[Screenshot grounding data]
========
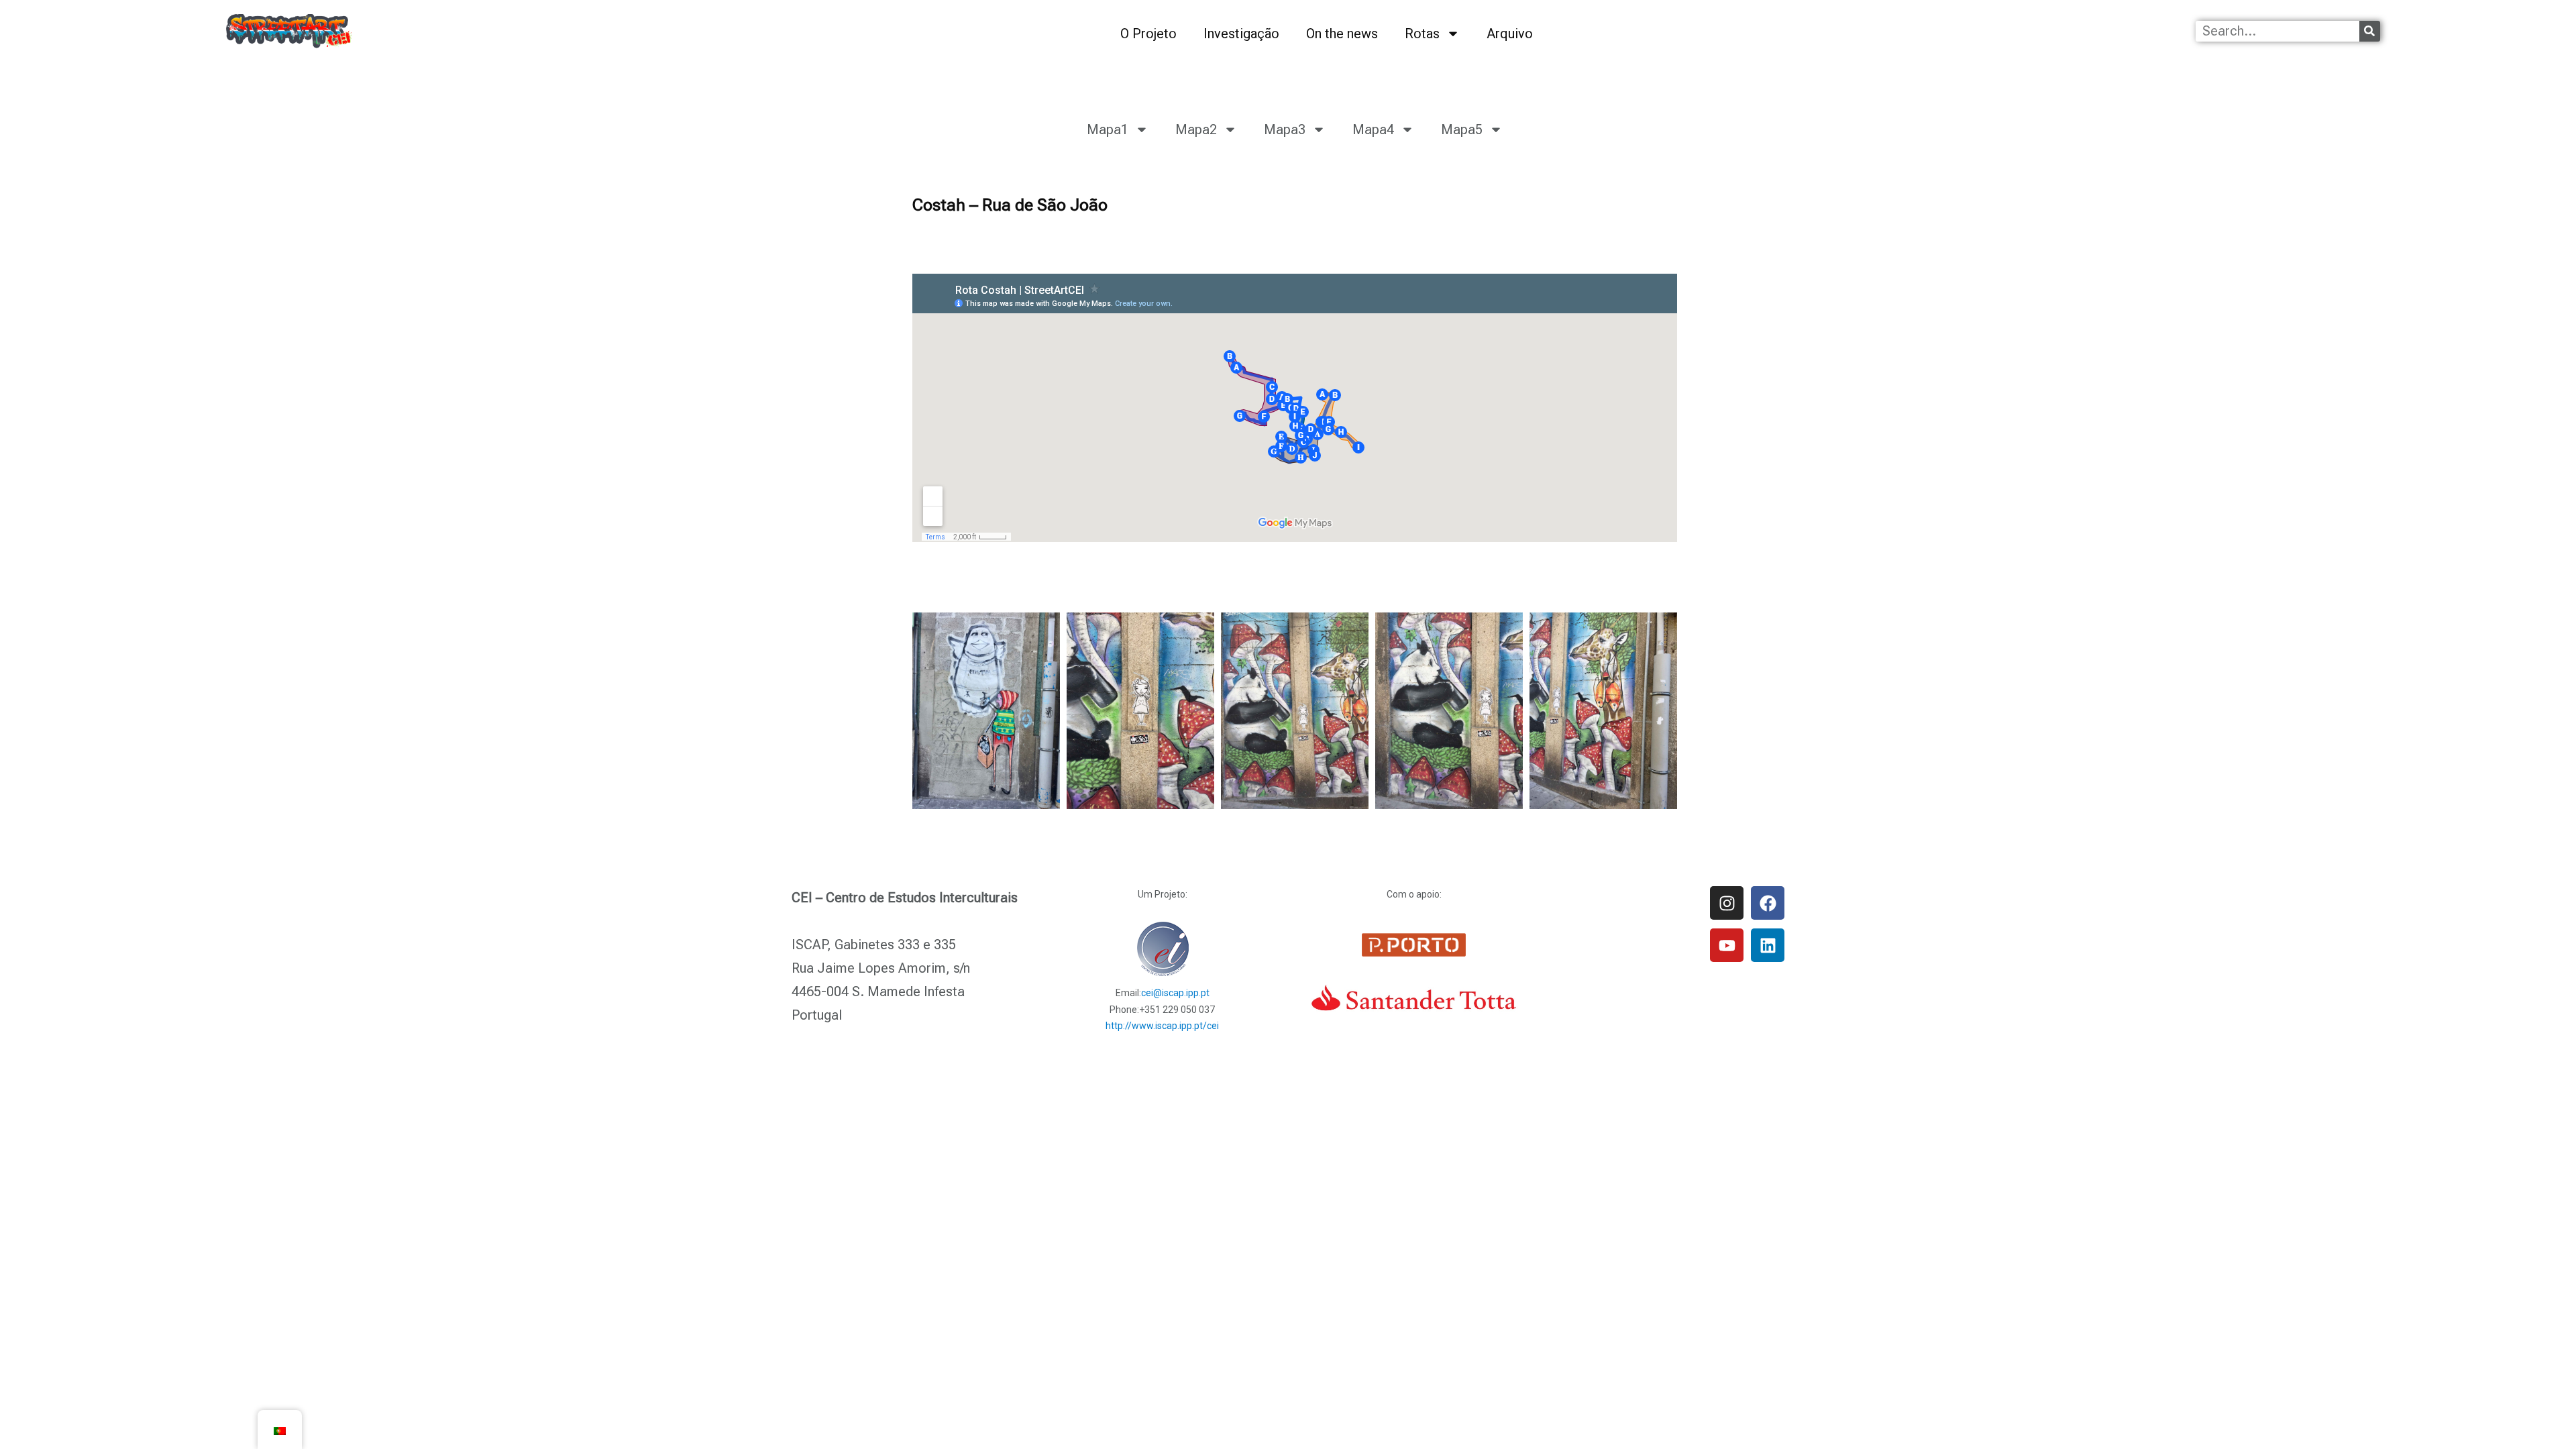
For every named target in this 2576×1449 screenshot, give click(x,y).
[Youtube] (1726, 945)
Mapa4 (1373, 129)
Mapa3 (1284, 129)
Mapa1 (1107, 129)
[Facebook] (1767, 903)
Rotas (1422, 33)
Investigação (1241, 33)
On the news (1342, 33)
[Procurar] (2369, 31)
========
_What you are asked to do_.
Set the data above down again exactly as given, with no pictures.

_Answer box_.
For every named target in this 2576×1449 screenshot, give click(x,y).
[Youtube] (1726, 945)
Mapa4 (1373, 129)
Mapa3 (1284, 129)
Mapa1 (1107, 129)
[Facebook] (1767, 903)
Rotas (1422, 33)
Investigação (1241, 33)
On the news (1342, 33)
[Procurar] (2369, 31)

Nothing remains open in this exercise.